> _Problem_: Carry over every entry exactly as it appears in the records.

> _Provided records_:
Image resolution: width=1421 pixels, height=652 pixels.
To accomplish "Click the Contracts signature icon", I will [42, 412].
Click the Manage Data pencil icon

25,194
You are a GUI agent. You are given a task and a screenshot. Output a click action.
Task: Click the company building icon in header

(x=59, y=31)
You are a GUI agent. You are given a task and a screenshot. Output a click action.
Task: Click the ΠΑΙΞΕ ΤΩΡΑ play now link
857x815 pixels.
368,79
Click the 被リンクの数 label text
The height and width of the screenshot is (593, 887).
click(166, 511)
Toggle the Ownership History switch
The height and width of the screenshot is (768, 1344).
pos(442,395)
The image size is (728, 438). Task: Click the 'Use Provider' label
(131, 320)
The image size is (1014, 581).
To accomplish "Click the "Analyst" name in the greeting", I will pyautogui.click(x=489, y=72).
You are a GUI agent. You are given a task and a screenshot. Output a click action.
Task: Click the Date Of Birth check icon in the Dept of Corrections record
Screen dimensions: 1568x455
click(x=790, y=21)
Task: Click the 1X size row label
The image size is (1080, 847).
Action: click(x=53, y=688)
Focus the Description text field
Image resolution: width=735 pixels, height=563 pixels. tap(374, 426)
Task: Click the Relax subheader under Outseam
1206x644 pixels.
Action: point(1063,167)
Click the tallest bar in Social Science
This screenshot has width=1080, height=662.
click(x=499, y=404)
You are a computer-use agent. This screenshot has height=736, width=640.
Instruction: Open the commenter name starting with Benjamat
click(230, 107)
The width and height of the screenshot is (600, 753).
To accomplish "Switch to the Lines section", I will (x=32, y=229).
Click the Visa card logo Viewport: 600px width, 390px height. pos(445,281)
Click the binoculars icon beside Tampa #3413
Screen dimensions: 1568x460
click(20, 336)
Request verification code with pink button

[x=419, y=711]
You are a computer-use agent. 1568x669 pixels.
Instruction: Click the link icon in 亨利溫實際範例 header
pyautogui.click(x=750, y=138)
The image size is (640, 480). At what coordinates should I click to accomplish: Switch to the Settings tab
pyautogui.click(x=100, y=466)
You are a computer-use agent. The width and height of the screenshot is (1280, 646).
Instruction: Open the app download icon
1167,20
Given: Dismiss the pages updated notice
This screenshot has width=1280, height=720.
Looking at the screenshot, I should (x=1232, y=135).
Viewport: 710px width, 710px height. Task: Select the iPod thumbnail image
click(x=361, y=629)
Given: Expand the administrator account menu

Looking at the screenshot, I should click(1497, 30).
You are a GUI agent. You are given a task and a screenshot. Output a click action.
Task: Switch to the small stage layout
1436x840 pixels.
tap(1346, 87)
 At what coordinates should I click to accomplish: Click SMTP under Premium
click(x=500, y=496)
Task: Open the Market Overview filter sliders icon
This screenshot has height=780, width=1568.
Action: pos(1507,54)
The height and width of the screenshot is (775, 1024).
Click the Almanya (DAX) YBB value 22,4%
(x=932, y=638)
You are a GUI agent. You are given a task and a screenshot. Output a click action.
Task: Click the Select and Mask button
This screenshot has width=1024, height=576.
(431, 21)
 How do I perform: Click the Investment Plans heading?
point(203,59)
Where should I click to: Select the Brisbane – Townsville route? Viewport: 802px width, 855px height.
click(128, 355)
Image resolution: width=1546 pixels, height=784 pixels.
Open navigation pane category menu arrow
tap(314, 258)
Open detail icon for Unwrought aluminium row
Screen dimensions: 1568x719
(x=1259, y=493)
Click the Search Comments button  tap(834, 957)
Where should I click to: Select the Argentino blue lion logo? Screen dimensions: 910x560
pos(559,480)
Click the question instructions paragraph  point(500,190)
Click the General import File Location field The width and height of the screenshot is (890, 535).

> _Exercise result_:
Image resolution: width=1421 pixels, height=652 pixels.
To accomplish "Click the Contracts signature icon", I will [42, 412].
Click the Manage Data pencil icon

25,194
You are a GUI agent. You are given a task and a screenshot. Output a click action.
Task: Click the company building icon in header

(x=59, y=31)
You are a GUI agent. You are given a task and a screenshot. Output a click action.
Task: Click the ΠΑΙΞΕ ΤΩΡΑ play now link
857x815 pixels.
368,79
Click the 被リンクの数 label text
The height and width of the screenshot is (593, 887).
click(166, 511)
Toggle the Ownership History switch
The height and width of the screenshot is (768, 1344).
pos(442,395)
The image size is (728, 438). Task: Click the 'Use Provider' label
(131, 320)
The image size is (1014, 581).
To accomplish "Click the "Analyst" name in the greeting", I will pyautogui.click(x=489, y=72).
You are a GUI agent. You are given a task and a screenshot. Output a click action.
Task: Click the Date Of Birth check icon in the Dept of Corrections record
Screen dimensions: 1568x455
click(x=790, y=21)
Task: Click the 1X size row label
The image size is (1080, 847).
Action: click(x=53, y=688)
Focus the Description text field
Image resolution: width=735 pixels, height=563 pixels. tap(374, 426)
Task: Click the Relax subheader under Outseam
1206x644 pixels.
Action: point(1063,167)
Click the tallest bar in Social Science
This screenshot has width=1080, height=662.
click(x=499, y=404)
You are a computer-use agent. This screenshot has height=736, width=640.
Instruction: Open the commenter name starting with Benjamat
click(230, 107)
The width and height of the screenshot is (600, 753).
To accomplish "Switch to the Lines section", I will (x=32, y=229).
Click the Visa card logo Viewport: 600px width, 390px height. pos(445,281)
Click the binoculars icon beside Tampa #3413
Screen dimensions: 1568x460
click(20, 336)
Request verification code with pink button

[x=419, y=711]
You are a computer-use agent. 1568x669 pixels.
Instruction: Click the link icon in 亨利溫實際範例 header
pyautogui.click(x=750, y=138)
The image size is (640, 480). At what coordinates should I click to accomplish: Switch to the Settings tab
pyautogui.click(x=100, y=466)
You are a computer-use agent. The width and height of the screenshot is (1280, 646).
Instruction: Open the app download icon
1167,20
Given: Dismiss the pages updated notice
This screenshot has width=1280, height=720.
Looking at the screenshot, I should (x=1232, y=135).
Viewport: 710px width, 710px height. Task: Select the iPod thumbnail image
click(x=361, y=629)
Given: Expand the administrator account menu

Looking at the screenshot, I should click(1497, 30).
You are a GUI agent. You are given a task and a screenshot. Output a click action.
Task: Switch to the small stage layout
1436x840 pixels.
tap(1346, 87)
 At what coordinates should I click to accomplish: Click SMTP under Premium
click(x=500, y=496)
Task: Open the Market Overview filter sliders icon
This screenshot has height=780, width=1568.
Action: pos(1507,54)
The height and width of the screenshot is (775, 1024).
Click the Almanya (DAX) YBB value 22,4%
(x=932, y=638)
You are a GUI agent. You are given a task and a screenshot. Output a click action.
Task: Click the Select and Mask button
This screenshot has width=1024, height=576.
(431, 21)
 How do I perform: Click the Investment Plans heading?
point(203,59)
Where should I click to: Select the Brisbane – Townsville route? Viewport: 802px width, 855px height.
click(128, 355)
Image resolution: width=1546 pixels, height=784 pixels.
Open navigation pane category menu arrow
tap(314, 258)
Open detail icon for Unwrought aluminium row
Screen dimensions: 1568x719
(x=1259, y=493)
Click the Search Comments button  tap(834, 957)
Where should I click to: Select the Argentino blue lion logo? Screen dimensions: 910x560
pos(559,480)
Click the question instructions paragraph  point(500,190)
Click the General import File Location field The width and height of the screenshot is (890, 535).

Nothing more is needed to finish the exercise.